Недостатки структуры из нескольких лесов

Случаи реализации нескольких лесов

Применение нескольких лесов

Леса представляют собой крайние границы зон безопасности. Между лесами невозможно административное управление или пользовательский доступ, если на то нет явного разрешения в конфигурации. Для этого предназначен тип доверия, введенный в Windows Server 2003, — доверие к лесу (forest trust), применяемый при управлении отношениями между двумя лесами.

Доверие к лесу не является транзитивным на уровне лесов. Другими словами, если первый лес доверяет второму, а второй — третьему, то это еще не означает, что первый автоматически доверяет третьему.

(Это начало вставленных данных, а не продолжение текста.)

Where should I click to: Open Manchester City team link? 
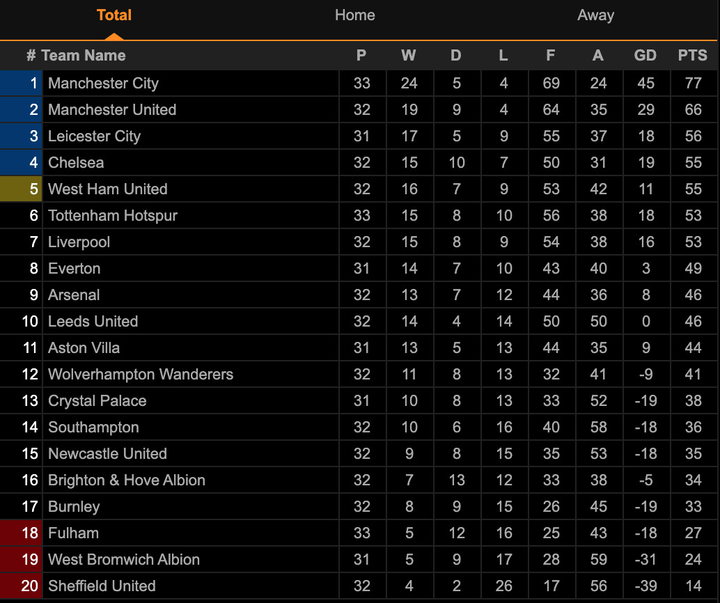tap(103, 83)
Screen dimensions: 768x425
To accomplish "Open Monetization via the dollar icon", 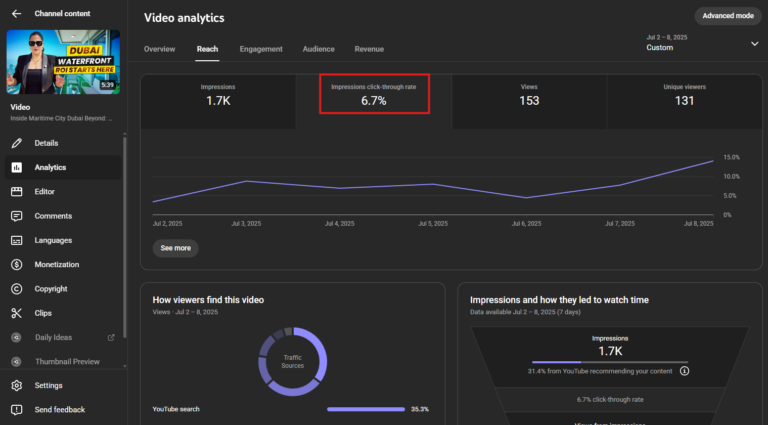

Также необходимо учитывать, что для использования доверия к лесу нужно, чтобы оба леса находились на функциональном уровне Windows 2003 — все контроллеры доменов в обоих лесах должны работать под управлением Windows Server 2003.

Есть несколько случаев, описанных далее, в которых может потребоваться реализация нескольких лесов, однако в принципе следует по возможности избегать использования модели из нескольких лесов по причинам, указанным ниже.

Реализация модели построения нескольких лесов допускается в следующих случаях [3]:

• Объединение двух существующих организаций. Независимо от того, слияние это или поглощение, можно столкнуться с тем, что появятся два полностью раздельных леса, которые нужно связать друг с другом для совместного использования ресурсов. Эта связь может быть временной, если в дальнейшем один лес планируется сделать частью другого, или постоянной, если обе компании должны остаться относительно автономными.
• Создание автономного подразделения. Поскольку леса являются крайними зонами безопасности, отдельный лес можно использовать для того, чтобы создать сеть, в которой администрирование в значительной мере независимо от основного леса. В таком случае для отдельного леса схема может поддерживаться и изменяться, не оказывая влияния на другие леса.
• Создание изолированного подразделения. В изолированном лесу гарантируется, что администратор вне леса не сможет повлиять на управление им.

Прежде чем приступить к планированию структуры нескольких лесов, необходимо принять к сведению, что большая часть функциональности, доступной в пределах одного леса, недоступна между лесами. Кроме того, поддержка нескольких лесов требует значительно больше усилий в администрировании, чем поддержка одного леса.

Архитектура с несколькими лесами имеет следующие недостатки [3].

• При поиске ресурсов от пользователей требуется более высокий уровень подготовки. С точки зрения пользователя, поиск ресурсов в рамках одного леса сравнительно прост благодаря единому глобальному каталогу. При наличии нескольких лесов существует несколько глобальных каталогов, и пользователям приходится указывать, в каком лесу вести поиск ресурсов.
• Сотрудники, которым требуется входить на компьютеры, включенные во внешние леса, должны указывать при входе основное имя пользователя (User Principal Name, UPN) по умолчанию. От таких сотрудников также требуется более высокий уровень подготовки.
• Администраторам приходится хранить несколько схем.
• Для каждого леса используются отдельные контейнеры конфигурации. Изменения в топологии необходимо реплицировать в другие леса.
• Любую репликацию информации между лесами приходится настраивать вручную. Администраторы должны конфигурировать разрешение DNS-имен между лесами, чтобы обеспечить функционирование контроллеров доменов и поддержку поиска ресурсов.
• Администраторам приходится настраивать списки управления доступом (ACL) к ресурсам, чтобы соответствующие группы из разных лесов могли обращаться к этим ресурсам, а также создавать новые группы, чтобы можно было использовать роли одних лесов в других лесах.
• Часто для наблюдения за отдельными лесами и управления ими нужен дополнительный персонал, а значит расходуются средства на подготовку большего штата сотрудников и на оплату их труда.